Material provided:

[BEGIN]

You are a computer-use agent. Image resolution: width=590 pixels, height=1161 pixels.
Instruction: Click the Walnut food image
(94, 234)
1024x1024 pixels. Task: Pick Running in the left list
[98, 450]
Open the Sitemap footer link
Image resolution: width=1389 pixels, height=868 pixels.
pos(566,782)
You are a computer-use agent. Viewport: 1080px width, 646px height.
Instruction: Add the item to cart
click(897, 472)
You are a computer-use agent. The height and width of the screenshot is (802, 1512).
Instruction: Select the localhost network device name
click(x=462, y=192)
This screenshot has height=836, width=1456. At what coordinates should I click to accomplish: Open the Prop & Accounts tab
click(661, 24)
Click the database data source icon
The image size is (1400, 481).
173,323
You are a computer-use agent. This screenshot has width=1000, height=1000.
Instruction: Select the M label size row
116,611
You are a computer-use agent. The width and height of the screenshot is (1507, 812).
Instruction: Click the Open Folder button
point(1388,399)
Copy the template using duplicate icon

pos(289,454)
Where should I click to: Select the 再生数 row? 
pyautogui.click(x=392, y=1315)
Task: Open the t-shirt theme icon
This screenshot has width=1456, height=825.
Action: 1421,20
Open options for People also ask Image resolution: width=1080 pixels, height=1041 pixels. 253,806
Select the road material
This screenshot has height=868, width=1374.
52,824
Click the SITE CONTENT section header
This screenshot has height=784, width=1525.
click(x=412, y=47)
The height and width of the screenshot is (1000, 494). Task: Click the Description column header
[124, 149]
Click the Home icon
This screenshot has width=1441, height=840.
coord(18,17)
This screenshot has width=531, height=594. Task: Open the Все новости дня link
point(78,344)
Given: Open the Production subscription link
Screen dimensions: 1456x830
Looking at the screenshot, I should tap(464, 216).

[END]

Task goal: Scale the listing starting at the line containing "Where should I click to: Select the 再生数 row?" and ending at the line containing "click(x=412, y=47)". Reproduce each of those lines, requests included, but multiply every coordinate in the answers by 1.55 and round it to a whole number, with halves rounded up; return only these lines.

Solution to this problem:
Where should I click to: Select the 再生数 row? 
pyautogui.click(x=608, y=2038)
Task: Open the t-shirt theme icon
This screenshot has width=1456, height=825.
Action: 2203,31
Open options for People also ask Image resolution: width=1080 pixels, height=1041 pixels. 392,1249
Select the road material
This screenshot has height=868, width=1374.
81,1277
Click the SITE CONTENT section header
This screenshot has height=784, width=1525.
click(x=639, y=73)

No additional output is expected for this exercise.